Negli ultimi mesi, rivela il South China Morning Post, tutte le case automobilistiche in difficoltà si sono rivolte a Taiwan, che — singolare ironia della storia — è un passo avanti rispetto alla rivale Cina comunista, e ospita il maggiore produttore mondiale di semiconduttori. Si tratta della Taiwan Semiconductor Manufactoring Co (Tsmc), che è il principale fornitore di chip degli smartphone Apple, nonché uno degli impianti più avanzati al mondo nelle tecnologie per l’intelligenza artificiale e il calcolo ad alte prestazioni. La sua produzione, tuttavia, non basta a soddisfare tutte le richieste.

Dettaglio importante: questo stabilimento è di fatto una colonia tecnologica degli Stati Uniti e, in buona sostanza, produce in outsourcing per l’economia americana. Tanto che Donald Trump se n’è servito per negare a Pechino, segnatamente ad Huawei, di poter continuare nell’acquisto dei semiconduttori taiwanesi. Non solo. Dando seguito al «Chips for America Act» varato dal Congresso Usa l’anno scorso, Trump ha negoziato con il colosso di Taiwan la costruzione di un impianto in Arizona di 12 miliardi di dollari. Altrettanto ha fatto la coreana Samsung, per un impianto di 10 miliardi ad Austin nel Texas. E Intel Corp, un tempo leader mondiale nel settore, dopo avere programmato di servirsi della Tsmc per la produzione di alcuni chip, ha fatto marcia indietro, convinta dal nuovo amministratore delegato a giocare un ruolo d’avanguardia negli Usa.

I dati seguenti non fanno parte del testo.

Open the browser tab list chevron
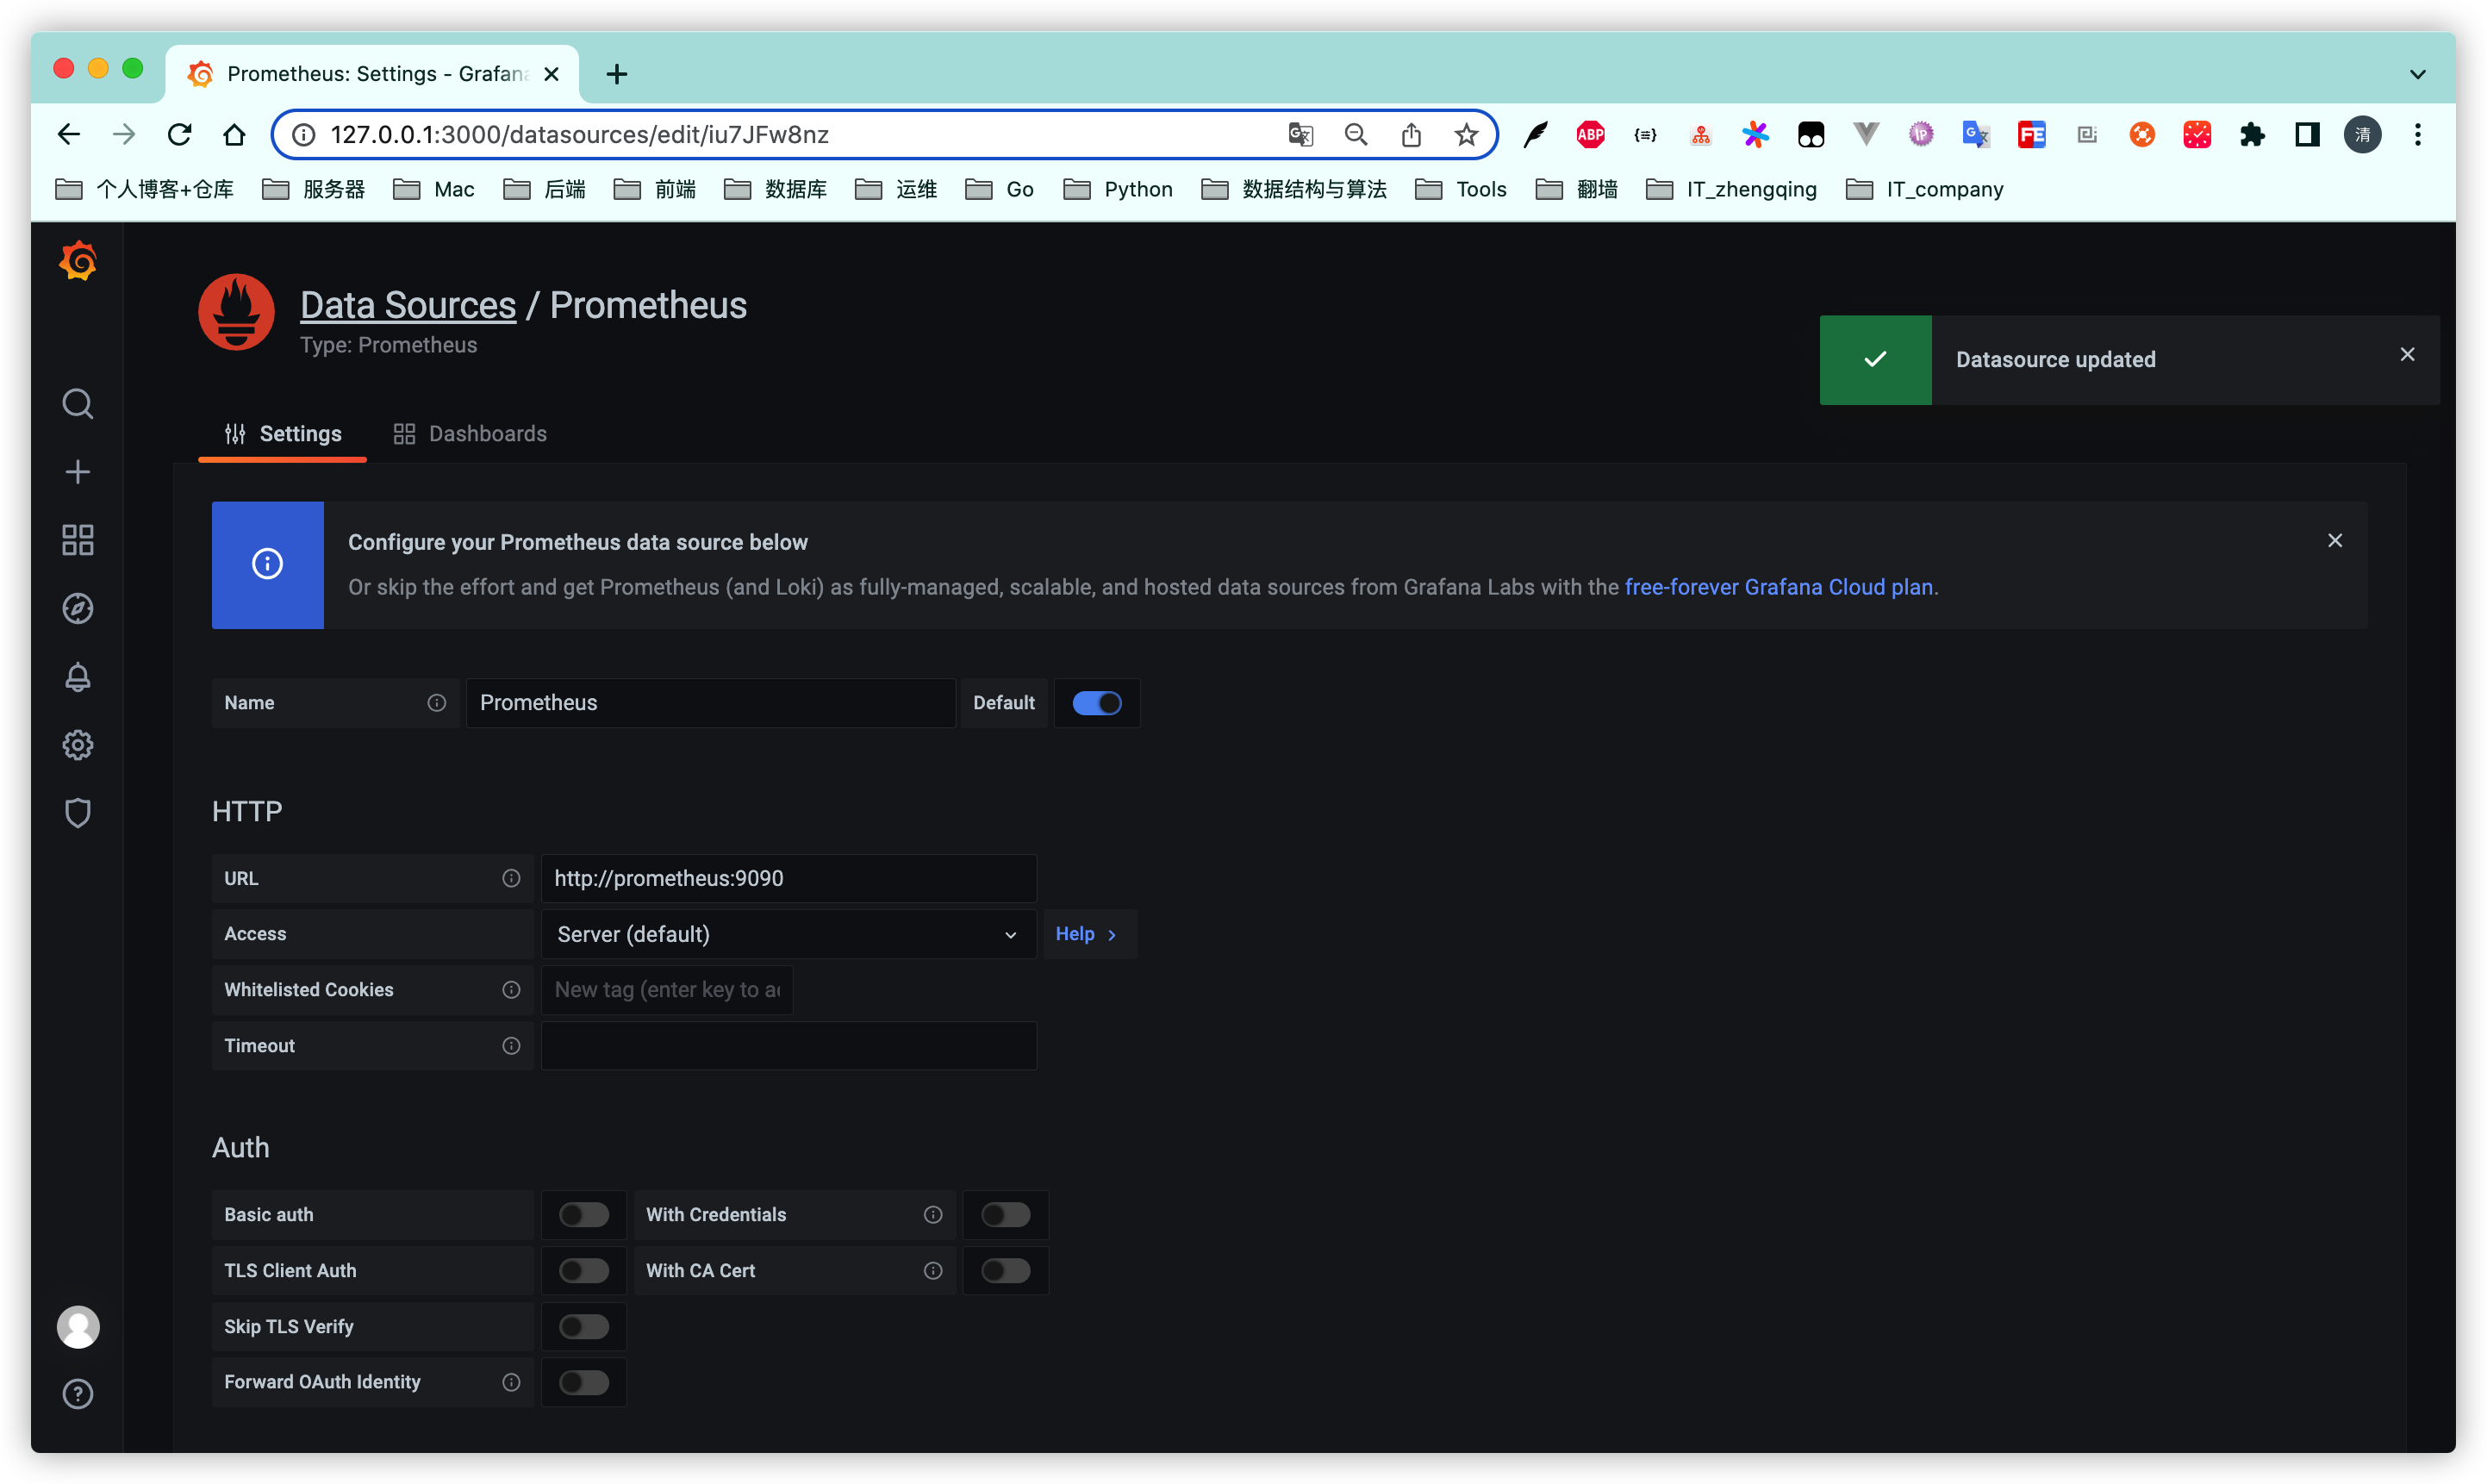 coord(2417,74)
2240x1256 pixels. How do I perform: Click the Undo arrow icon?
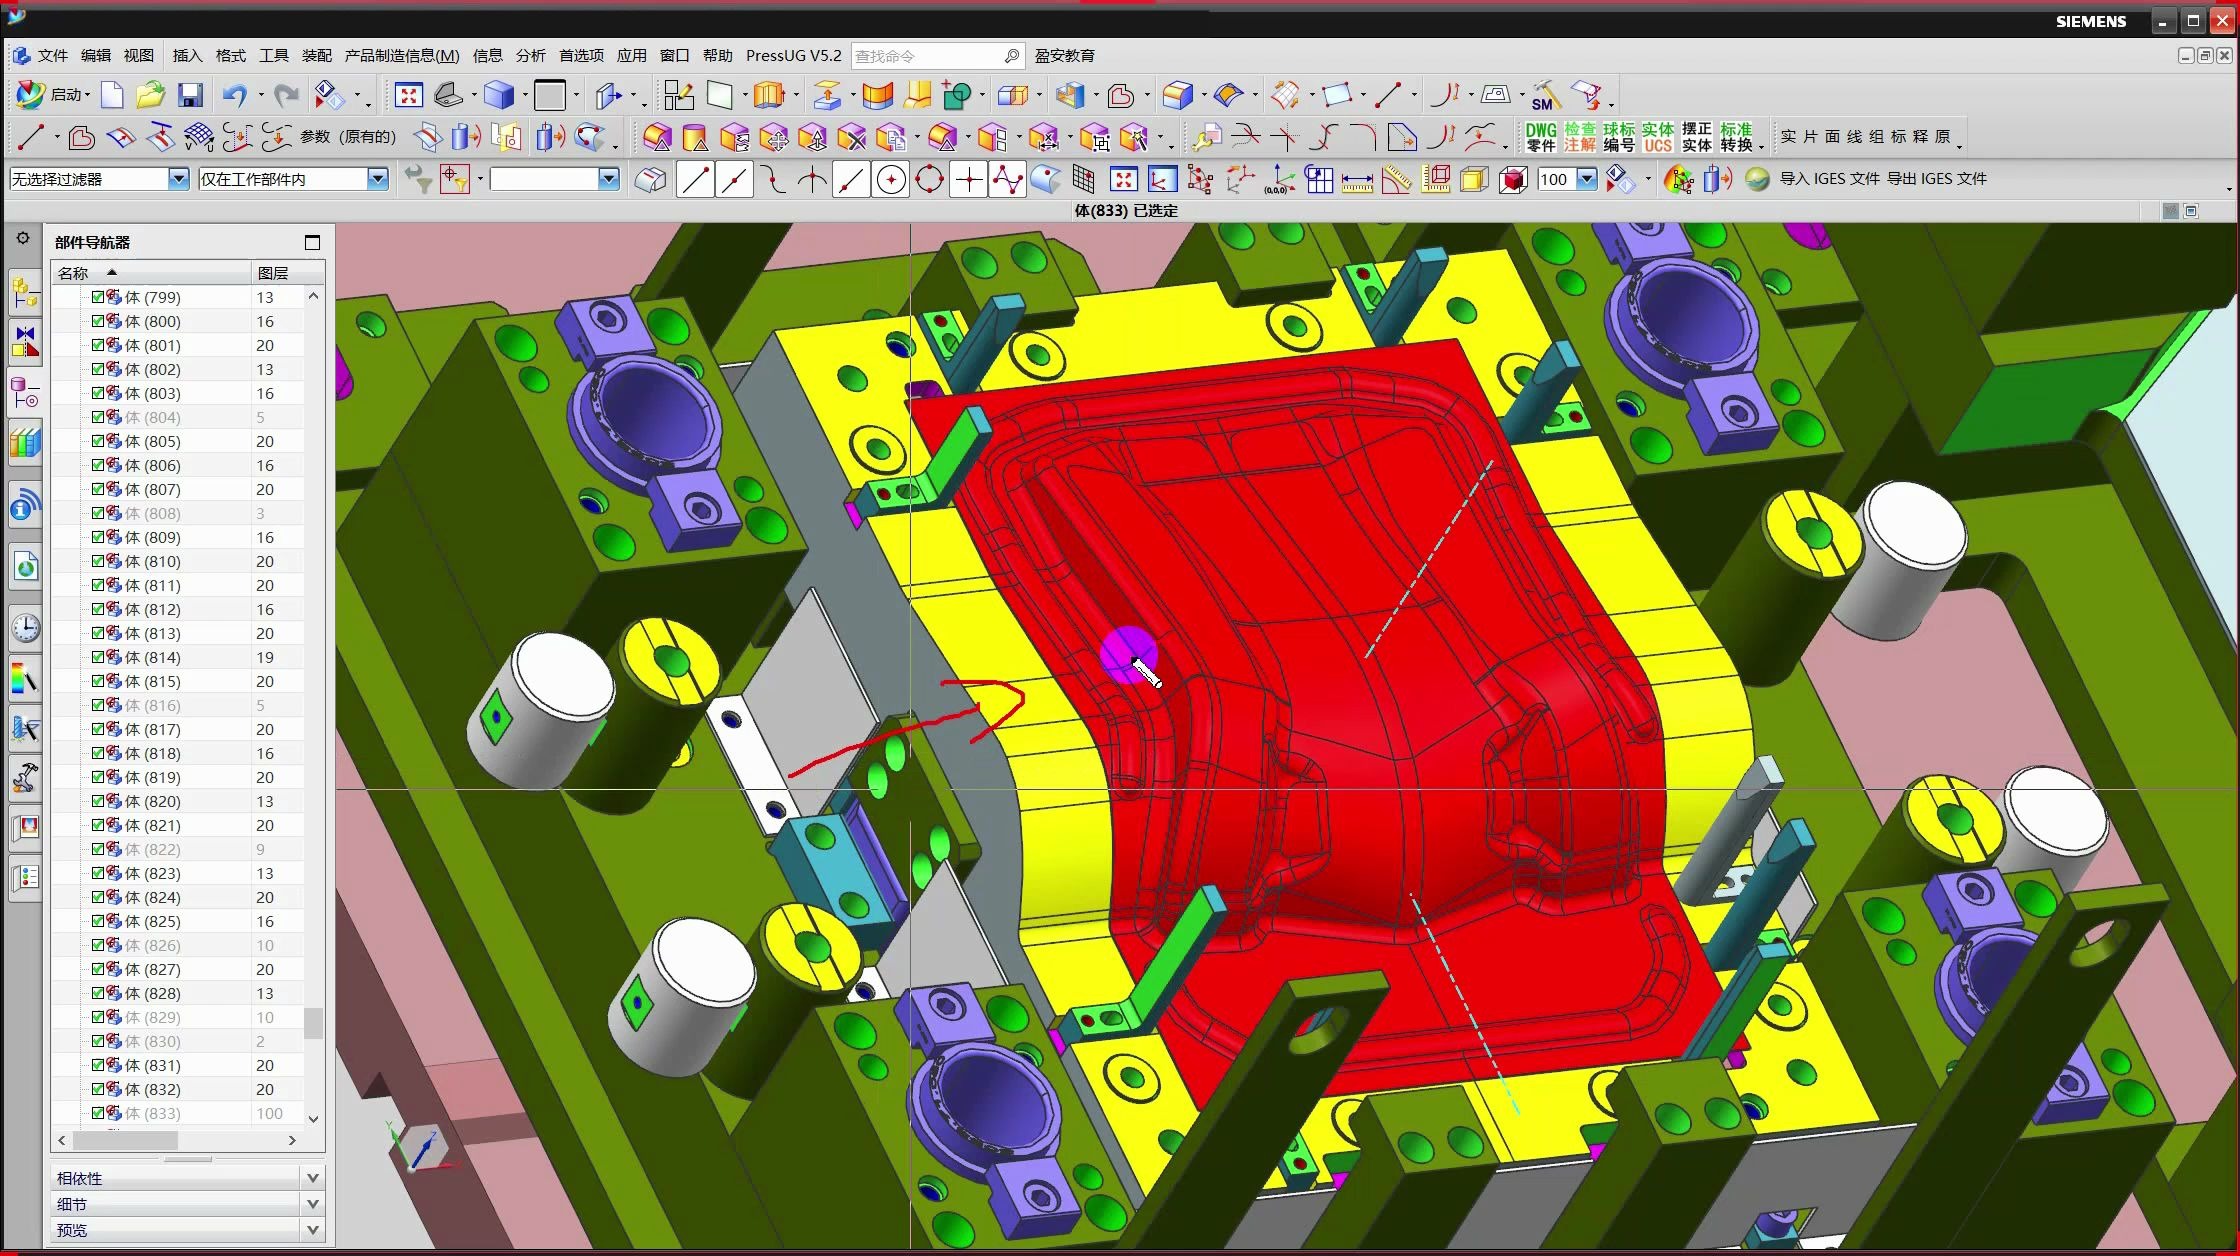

Sull’esempio degli Stati Uniti e sotto l’impulso della Merkel, l’Unione europea sta elaborando un piano di 30 miliardi di euro per raddoppiare dal 10 al 20% la quota europea sul mercato dei chip, con investimenti pubblici e privati. Inoltre, l’Ue ha invitato Taiwan a investire nei 27 paesi membri, nel tentativo di raggiungere l’autonomia tecnologica europea nei chip. Invito accolto dalla taiwanese Global Wafers Co, che ha appena offerto 4,4 miliardi di dollari per acquistare la tedesca Siltronic, con la prospettiva di dare vita al maggiore produttore al mondo di semiconduttori per fatturato. L’ennesima conferma che la Merkel, come statista, è ancora una volta cento passi avanti rispetto alle mezze calzette di Bruxelles e a tutti gli altri leader europei.